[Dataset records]
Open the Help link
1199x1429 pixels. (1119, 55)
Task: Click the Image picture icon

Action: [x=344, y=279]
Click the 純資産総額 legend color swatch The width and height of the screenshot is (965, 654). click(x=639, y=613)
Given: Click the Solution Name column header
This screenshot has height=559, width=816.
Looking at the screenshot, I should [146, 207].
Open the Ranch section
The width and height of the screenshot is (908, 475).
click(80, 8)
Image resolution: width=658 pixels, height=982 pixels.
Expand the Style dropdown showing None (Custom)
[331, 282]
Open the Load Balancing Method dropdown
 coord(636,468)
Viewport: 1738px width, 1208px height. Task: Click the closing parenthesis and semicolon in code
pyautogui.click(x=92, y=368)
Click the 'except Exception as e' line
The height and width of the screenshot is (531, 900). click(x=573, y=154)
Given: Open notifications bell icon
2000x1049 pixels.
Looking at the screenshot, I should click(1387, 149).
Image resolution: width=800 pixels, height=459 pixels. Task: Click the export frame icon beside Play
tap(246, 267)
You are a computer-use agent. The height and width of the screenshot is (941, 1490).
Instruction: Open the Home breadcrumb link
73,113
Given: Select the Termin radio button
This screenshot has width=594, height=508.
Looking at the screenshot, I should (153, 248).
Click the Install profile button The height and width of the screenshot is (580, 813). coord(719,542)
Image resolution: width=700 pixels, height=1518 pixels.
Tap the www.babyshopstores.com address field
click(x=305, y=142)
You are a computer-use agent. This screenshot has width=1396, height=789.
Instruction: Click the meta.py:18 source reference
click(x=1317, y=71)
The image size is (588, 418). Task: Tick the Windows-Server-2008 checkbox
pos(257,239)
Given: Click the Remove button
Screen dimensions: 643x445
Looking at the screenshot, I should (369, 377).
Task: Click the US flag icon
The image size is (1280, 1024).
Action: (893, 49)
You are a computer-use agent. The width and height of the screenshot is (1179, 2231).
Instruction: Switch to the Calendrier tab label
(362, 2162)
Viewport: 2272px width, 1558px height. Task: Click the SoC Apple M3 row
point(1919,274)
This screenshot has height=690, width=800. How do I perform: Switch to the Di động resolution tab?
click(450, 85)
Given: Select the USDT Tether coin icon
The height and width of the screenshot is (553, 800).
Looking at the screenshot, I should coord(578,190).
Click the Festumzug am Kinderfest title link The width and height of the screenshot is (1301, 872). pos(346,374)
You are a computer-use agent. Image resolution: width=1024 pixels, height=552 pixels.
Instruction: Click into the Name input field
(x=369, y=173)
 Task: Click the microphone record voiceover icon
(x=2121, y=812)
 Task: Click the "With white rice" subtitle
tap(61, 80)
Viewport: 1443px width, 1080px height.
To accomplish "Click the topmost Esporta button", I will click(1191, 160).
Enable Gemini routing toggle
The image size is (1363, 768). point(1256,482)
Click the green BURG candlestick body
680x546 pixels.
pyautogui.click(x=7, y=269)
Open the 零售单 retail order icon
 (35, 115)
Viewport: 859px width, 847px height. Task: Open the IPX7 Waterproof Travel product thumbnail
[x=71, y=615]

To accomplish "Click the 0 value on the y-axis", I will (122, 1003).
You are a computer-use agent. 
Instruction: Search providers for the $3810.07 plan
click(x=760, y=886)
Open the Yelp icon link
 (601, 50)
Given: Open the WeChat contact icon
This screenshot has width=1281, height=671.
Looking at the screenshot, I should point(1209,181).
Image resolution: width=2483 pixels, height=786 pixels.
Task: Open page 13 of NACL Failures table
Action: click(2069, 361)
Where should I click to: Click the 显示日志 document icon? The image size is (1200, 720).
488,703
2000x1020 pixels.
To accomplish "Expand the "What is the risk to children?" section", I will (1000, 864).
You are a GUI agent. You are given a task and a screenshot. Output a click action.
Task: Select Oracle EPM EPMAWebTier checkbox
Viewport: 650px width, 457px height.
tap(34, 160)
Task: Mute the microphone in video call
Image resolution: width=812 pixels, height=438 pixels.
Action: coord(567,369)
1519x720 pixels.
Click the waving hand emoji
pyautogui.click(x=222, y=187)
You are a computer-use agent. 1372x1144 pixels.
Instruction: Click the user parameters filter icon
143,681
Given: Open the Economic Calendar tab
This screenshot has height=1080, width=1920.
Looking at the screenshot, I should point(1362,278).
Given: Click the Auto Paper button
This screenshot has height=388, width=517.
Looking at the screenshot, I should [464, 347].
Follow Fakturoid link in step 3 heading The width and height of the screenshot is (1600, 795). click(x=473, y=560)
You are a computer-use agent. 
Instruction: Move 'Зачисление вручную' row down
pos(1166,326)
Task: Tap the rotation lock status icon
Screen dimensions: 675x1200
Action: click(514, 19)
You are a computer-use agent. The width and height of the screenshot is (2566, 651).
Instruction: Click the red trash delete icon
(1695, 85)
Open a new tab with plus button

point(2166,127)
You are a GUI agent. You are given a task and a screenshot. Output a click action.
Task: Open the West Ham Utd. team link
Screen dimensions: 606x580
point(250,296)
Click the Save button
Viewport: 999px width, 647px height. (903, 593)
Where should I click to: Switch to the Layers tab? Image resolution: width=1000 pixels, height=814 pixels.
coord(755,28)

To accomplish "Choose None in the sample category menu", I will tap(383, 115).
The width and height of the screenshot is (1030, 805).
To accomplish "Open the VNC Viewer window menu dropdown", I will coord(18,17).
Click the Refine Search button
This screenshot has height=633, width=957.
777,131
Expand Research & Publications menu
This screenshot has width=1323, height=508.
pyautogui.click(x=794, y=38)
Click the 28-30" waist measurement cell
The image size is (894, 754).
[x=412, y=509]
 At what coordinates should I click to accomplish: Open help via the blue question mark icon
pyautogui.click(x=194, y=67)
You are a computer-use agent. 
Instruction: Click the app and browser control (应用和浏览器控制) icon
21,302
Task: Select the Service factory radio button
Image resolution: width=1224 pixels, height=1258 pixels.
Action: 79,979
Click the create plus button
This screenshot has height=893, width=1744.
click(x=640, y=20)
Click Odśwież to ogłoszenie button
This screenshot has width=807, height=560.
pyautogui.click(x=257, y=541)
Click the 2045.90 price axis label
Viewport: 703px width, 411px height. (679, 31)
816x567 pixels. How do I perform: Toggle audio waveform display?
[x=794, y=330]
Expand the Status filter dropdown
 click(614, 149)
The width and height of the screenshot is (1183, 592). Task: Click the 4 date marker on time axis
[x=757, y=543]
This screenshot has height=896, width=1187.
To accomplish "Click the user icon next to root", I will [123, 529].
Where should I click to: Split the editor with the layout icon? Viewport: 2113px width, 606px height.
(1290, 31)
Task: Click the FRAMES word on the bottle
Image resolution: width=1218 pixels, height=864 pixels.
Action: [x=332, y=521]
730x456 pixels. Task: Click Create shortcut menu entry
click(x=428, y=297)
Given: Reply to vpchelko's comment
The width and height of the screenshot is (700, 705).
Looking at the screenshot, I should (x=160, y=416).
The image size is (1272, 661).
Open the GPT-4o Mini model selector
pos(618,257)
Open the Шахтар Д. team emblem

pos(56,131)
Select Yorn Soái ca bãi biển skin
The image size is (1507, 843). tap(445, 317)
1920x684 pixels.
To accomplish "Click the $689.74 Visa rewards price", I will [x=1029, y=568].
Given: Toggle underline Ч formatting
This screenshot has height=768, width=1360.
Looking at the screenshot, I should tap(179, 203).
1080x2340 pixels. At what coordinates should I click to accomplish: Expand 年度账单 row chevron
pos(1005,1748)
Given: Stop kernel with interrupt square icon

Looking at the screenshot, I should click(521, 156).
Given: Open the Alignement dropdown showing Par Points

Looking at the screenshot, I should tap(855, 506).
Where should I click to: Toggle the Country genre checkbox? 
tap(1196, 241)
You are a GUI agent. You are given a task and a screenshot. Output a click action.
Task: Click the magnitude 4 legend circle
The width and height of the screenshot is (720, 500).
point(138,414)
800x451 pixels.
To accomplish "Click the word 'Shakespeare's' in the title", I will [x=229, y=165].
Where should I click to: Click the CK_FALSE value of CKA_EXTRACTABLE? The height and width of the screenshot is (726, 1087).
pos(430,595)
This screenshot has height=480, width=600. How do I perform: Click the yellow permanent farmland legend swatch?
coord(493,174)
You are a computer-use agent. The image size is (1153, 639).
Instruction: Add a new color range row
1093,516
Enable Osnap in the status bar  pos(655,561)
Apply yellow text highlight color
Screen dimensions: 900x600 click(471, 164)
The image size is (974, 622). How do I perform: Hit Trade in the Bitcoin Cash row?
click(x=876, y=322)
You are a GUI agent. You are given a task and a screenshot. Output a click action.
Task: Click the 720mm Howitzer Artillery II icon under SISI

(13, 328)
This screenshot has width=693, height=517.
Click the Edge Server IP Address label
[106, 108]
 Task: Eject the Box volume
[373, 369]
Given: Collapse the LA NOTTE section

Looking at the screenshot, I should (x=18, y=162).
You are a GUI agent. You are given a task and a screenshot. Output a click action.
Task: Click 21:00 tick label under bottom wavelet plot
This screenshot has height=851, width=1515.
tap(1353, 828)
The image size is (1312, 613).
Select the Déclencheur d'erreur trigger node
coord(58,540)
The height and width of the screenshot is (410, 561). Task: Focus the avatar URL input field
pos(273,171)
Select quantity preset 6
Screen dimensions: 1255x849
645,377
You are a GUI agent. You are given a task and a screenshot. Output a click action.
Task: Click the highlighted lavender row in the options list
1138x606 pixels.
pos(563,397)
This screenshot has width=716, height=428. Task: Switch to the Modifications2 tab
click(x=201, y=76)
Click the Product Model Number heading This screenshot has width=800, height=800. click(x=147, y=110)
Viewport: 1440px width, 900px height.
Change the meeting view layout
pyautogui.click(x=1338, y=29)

Problem requirements
Copy out every line of the data that includes "word".

Written answer
Task: Click the FRAMES word on the bottle
To accomplish "Click the word 'Shakespeare's' in the title", I will [x=229, y=165].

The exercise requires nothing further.